TEXTE FOURNI:
= = =

LE MICROBIOTE HUMAIN, dont la composition varie en fonction de son siège dans le corps, comprend trois groupes (phyla) bactériens principaux : les Bacteroidetes, les Firmicutes et les Actinobacteria. Il existe des arguments épidémiologiques en faveur d’une association entre les affections cardio-vasculaires et les infections telles que les parodontolyses ou les infections à Chlamydia, un germe identifié au niveau de la plaque d’athérome. Mais un examen plus rigoureux de cette hypothèse requiert des études comparatives des microflores au niveau de différentes localisations.
C’est ce que les chercheurs ont fait au moyen du pyroséquençage du gène bactérien 16S rRNA (ARN ribosomal 16S, utilisé dans les études phylogénétiques en raison de son caractère hautement conservé), après des prélévements réalisés, chez 15 patients athéroscléreux (et des sujets contrôles), au niveau de la plaque athéroscléreuse, de l’intestin (échantillon de selles) et de la cavité buccale. L’amplification des régions V1-V2 du gène 16S rRNA a permis d’obtenir une base de données de près de 400 000 séquences génétiques regroupées par unités taxonomiques opérationnelles (OTU). La majorité des séquences ont été rattachées à 13 phyla bactériens : essentiellement des Firmicutes (63,8 %), des Bacteroidetes (11,7 %), des Proteobacteria (15,4 %) et des Actinobacteria (6,4 %).

= = =

CONSIGNE: Recopiez mot pour mot le passage du texte sur le microbiote humain qui va de « LE MICROBIOTE HUMAIN, dont » jusqu'à « de différentes localisations. » compris.

DONNÉES ENREGISTRÉES:
= = =

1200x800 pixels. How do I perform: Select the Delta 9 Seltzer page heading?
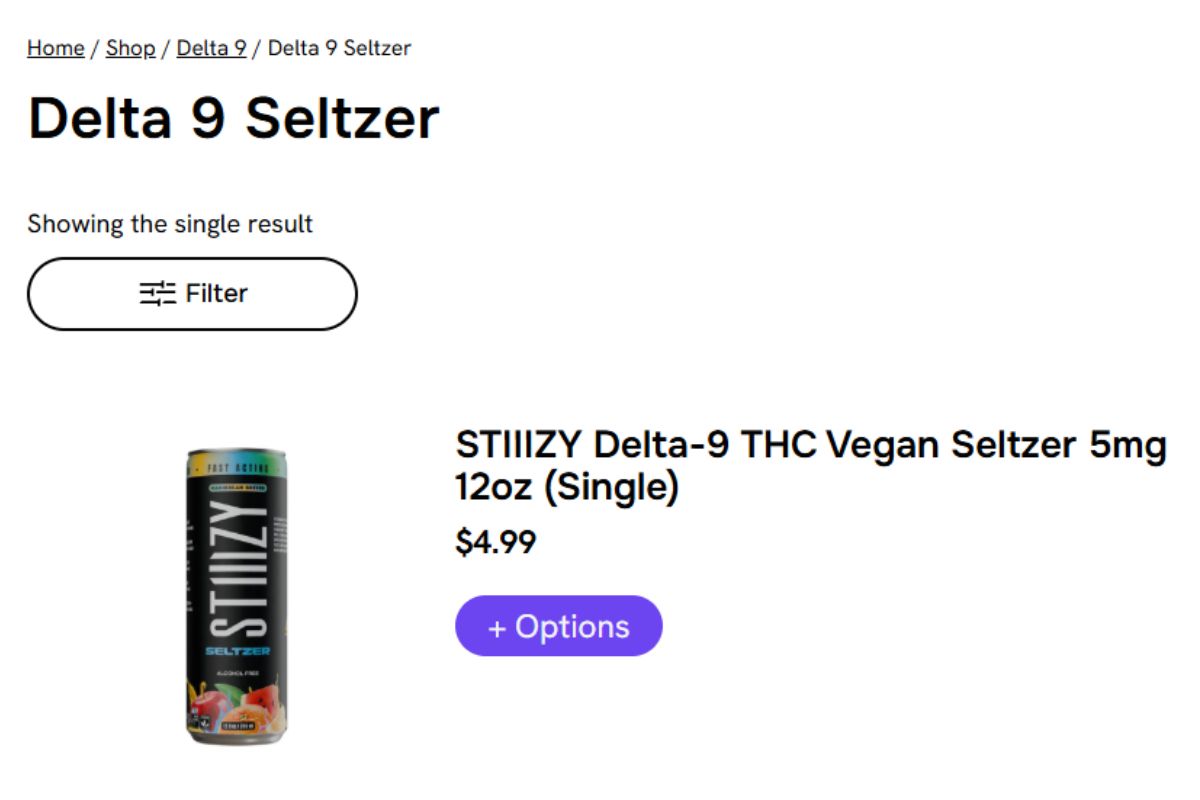click(234, 117)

= = =

RÉPONSE:
LE MICROBIOTE HUMAIN, dont la composition varie en fonction de son siège dans le corps, comprend trois groupes (phyla) bactériens principaux : les Bacteroidetes, les Firmicutes et les Actinobacteria. Il existe des arguments épidémiologiques en faveur d’une association entre les affections cardio-vasculaires et les infections telles que les parodontolyses ou les infections à Chlamydia, un germe identifié au niveau de la plaque d’athérome. Mais un examen plus rigoureux de cette hypothèse requiert des études comparatives des microflores au niveau de différentes localisations.